**STATED PROBLEM**
Rewrite the lines below with every "Instruction" changed to "Directive", leaving everything else untouched.

>> start RECORD EXCERPTS

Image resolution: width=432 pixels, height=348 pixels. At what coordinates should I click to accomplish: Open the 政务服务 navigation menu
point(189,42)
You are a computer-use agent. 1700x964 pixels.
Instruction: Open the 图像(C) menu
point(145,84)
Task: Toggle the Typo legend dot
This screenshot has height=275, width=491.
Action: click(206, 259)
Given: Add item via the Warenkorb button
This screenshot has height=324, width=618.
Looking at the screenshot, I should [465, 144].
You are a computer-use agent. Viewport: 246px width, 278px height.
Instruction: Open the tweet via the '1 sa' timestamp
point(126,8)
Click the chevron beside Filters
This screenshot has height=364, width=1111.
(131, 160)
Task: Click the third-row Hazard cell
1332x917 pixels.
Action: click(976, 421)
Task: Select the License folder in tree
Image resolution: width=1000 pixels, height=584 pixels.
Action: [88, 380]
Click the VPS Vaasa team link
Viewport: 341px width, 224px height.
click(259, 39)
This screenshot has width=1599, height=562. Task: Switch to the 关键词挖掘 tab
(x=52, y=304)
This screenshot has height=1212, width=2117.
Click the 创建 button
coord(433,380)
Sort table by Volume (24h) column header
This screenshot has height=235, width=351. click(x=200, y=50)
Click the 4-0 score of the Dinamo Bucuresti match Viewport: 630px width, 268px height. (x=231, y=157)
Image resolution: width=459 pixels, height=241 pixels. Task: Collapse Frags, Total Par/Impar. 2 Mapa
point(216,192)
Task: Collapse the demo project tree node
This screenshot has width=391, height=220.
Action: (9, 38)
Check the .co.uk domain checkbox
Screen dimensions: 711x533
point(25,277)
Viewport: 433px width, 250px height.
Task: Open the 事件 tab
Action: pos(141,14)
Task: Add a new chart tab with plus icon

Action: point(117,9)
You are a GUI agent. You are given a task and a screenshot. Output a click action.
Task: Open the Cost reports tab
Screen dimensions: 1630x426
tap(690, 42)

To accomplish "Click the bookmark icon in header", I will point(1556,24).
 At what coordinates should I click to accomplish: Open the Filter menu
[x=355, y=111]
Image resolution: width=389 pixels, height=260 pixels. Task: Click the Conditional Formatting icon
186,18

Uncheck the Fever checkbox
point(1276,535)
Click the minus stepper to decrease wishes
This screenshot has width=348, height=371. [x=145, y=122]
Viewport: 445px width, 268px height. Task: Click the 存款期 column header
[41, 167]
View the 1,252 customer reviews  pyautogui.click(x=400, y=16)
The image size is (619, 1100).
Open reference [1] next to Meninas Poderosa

>> end RECORD EXCERPTS

**WRITTEN ANSWER**
Image resolution: width=432 pixels, height=348 pixels. At what coordinates should I click to accomplish: Open the 政务服务 navigation menu
point(189,42)
You are a computer-use agent. 1700x964 pixels.
Directive: Open the 图像(C) menu
point(145,84)
Task: Toggle the Typo legend dot
This screenshot has height=275, width=491.
Action: click(206, 259)
Given: Add item via the Warenkorb button
This screenshot has height=324, width=618.
Looking at the screenshot, I should [465, 144].
You are a computer-use agent. Viewport: 246px width, 278px height.
Directive: Open the tweet via the '1 sa' timestamp
point(126,8)
Click the chevron beside Filters
This screenshot has height=364, width=1111.
(131, 160)
Task: Click the third-row Hazard cell
1332x917 pixels.
Action: click(976, 421)
Task: Select the License folder in tree
Image resolution: width=1000 pixels, height=584 pixels.
Action: [88, 380]
Click the VPS Vaasa team link
Viewport: 341px width, 224px height.
click(259, 39)
This screenshot has width=1599, height=562. Task: Switch to the 关键词挖掘 tab
(x=52, y=304)
This screenshot has height=1212, width=2117.
Click the 创建 button
coord(433,380)
Sort table by Volume (24h) column header
This screenshot has height=235, width=351. click(x=200, y=50)
Click the 4-0 score of the Dinamo Bucuresti match Viewport: 630px width, 268px height. (x=231, y=157)
Image resolution: width=459 pixels, height=241 pixels. Task: Collapse Frags, Total Par/Impar. 2 Mapa
point(216,192)
Task: Collapse the demo project tree node
This screenshot has width=391, height=220.
Action: (9, 38)
Check the .co.uk domain checkbox
Screen dimensions: 711x533
point(25,277)
Viewport: 433px width, 250px height.
Task: Open the 事件 tab
Action: pos(141,14)
Task: Add a new chart tab with plus icon

Action: point(117,9)
You are a GUI agent. You are given a task and a screenshot. Output a click action.
Task: Open the Cost reports tab
Screen dimensions: 1630x426
tap(690, 42)

To accomplish "Click the bookmark icon in header", I will point(1556,24).
 At what coordinates should I click to accomplish: Open the Filter menu
[x=355, y=111]
Image resolution: width=389 pixels, height=260 pixels. Task: Click the Conditional Formatting icon
186,18

Uncheck the Fever checkbox
point(1276,535)
Click the minus stepper to decrease wishes
This screenshot has width=348, height=371. [x=145, y=122]
Viewport: 445px width, 268px height. Task: Click the 存款期 column header
[41, 167]
View the 1,252 customer reviews  pyautogui.click(x=400, y=16)
The image size is (619, 1100).
Open reference [1] next to Meninas Poderosa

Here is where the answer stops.